Coogan a beau faire son vaniteux, refusant de dormir dans la même chambre que Brydon sous prétexte que la réservation à l’auberge n’a pas été modifiée, la promiscuité brise bientôt son aspect ronflant pour lui préférer une distanciation protectrice. L’homme qui fait rire les autres n’a d’abord rien d’un drôle ; le troubadour prêt à tout pour arracher un sourire craint lui-même d’extérioriser ses sentiments en public. Il n’en est que plus touchant, et plus juste.
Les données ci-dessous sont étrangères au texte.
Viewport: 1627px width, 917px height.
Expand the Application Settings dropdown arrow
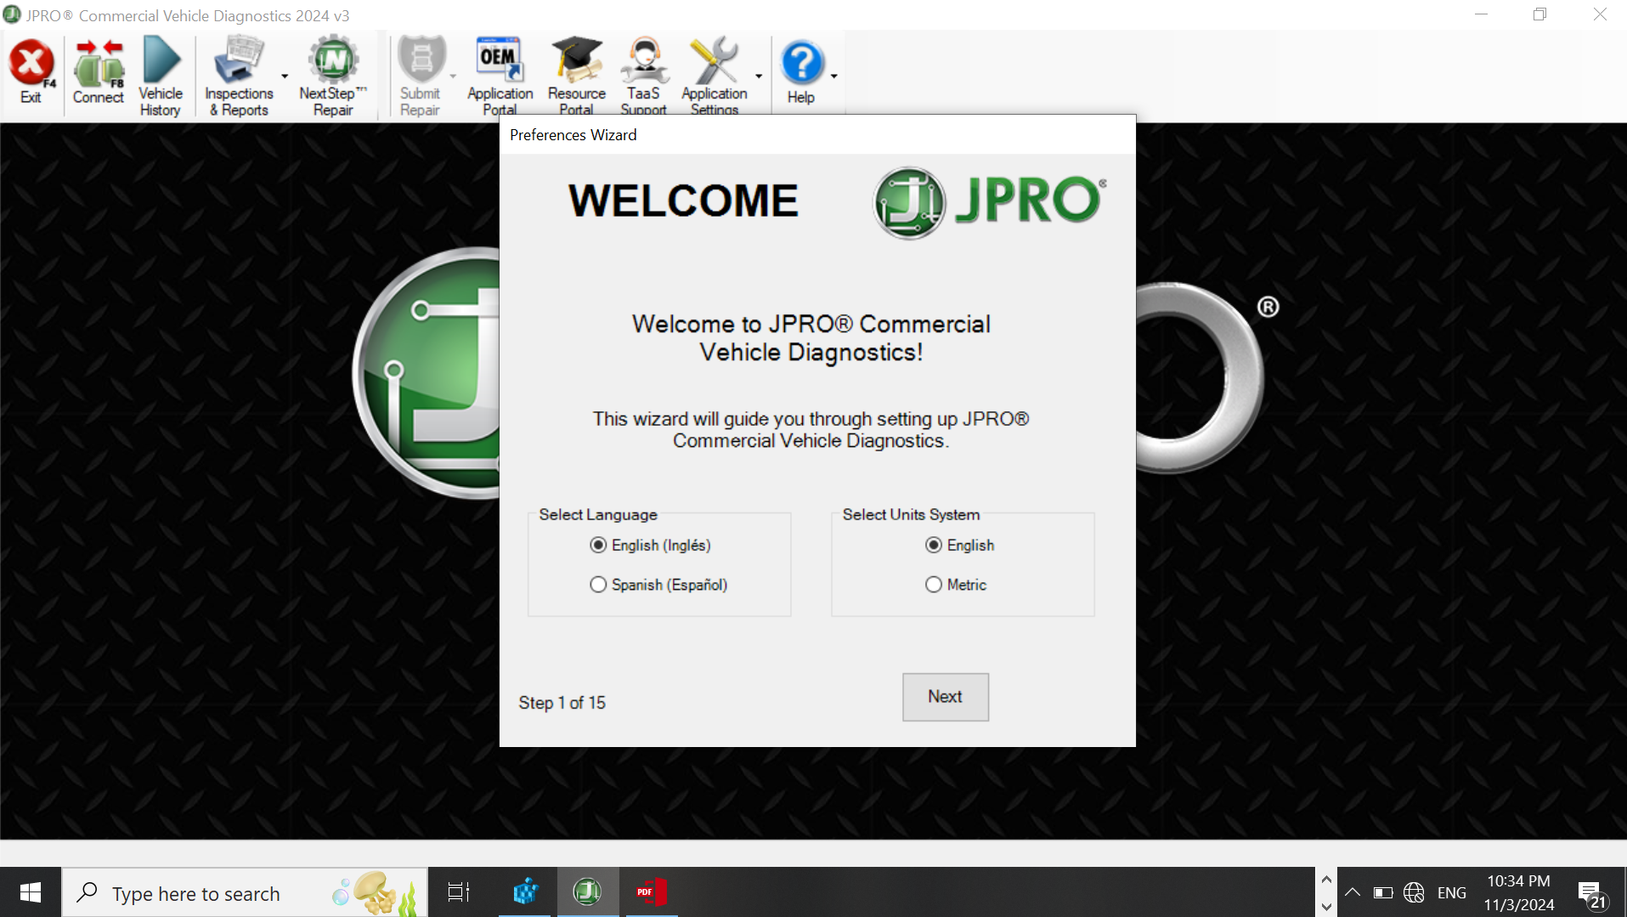pos(759,76)
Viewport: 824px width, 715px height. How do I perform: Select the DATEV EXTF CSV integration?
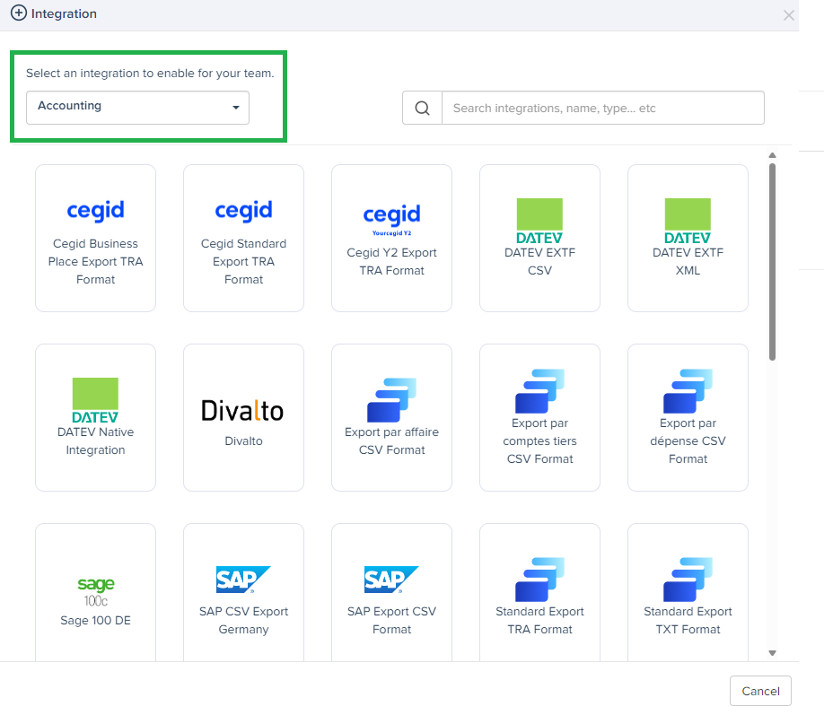(x=539, y=238)
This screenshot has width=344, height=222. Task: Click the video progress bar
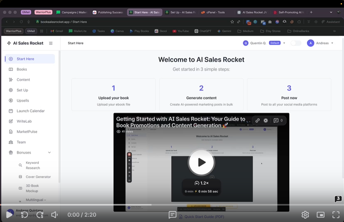(x=172, y=205)
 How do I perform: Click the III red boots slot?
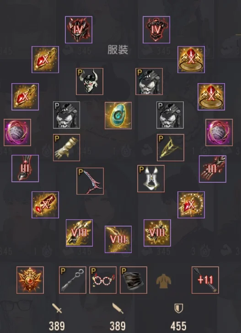(x=25, y=169)
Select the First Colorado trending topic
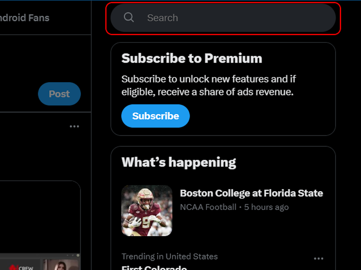Image resolution: width=361 pixels, height=270 pixels. [154, 268]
Ces repas de fauves entre Coogan et Brydon, loin d’être aussi ennuyeux qu’ils le pourraient sembler de prime abord, se révèlent joyeux et passionnants, rythmés par des conversations culturelles à bâtons rompus, elles-mêmes balancées entre références sérieuses et imitations de personnalités du cinéma. Entre deux bouchées, les gastronomes d’opérette s’affrontent verbalement pour déterminer lequel parvient le mieux à reproduire l’accent de Michael Caine (de plus en plus grave et traînant à mesure que le temps passe !) ou les borborygmes d’Arnold Schwarzenegger. Drôles et fascinants, ces duels d’imitations touchent d’autant plus justes qu’ils stigmatisent l’impuissance de ces deux hommes à être authentiques, d’où leur surcapacité à imiter plutôt qu’à être vrais. Cette révélation vaut surtout pour Coogan, véritable névrotique, qui profite finalement des après-repas gastronomiques pour réfléchir sur sa vie et sa relation amoureuse, et digérer autant la nourriture que les déceptions.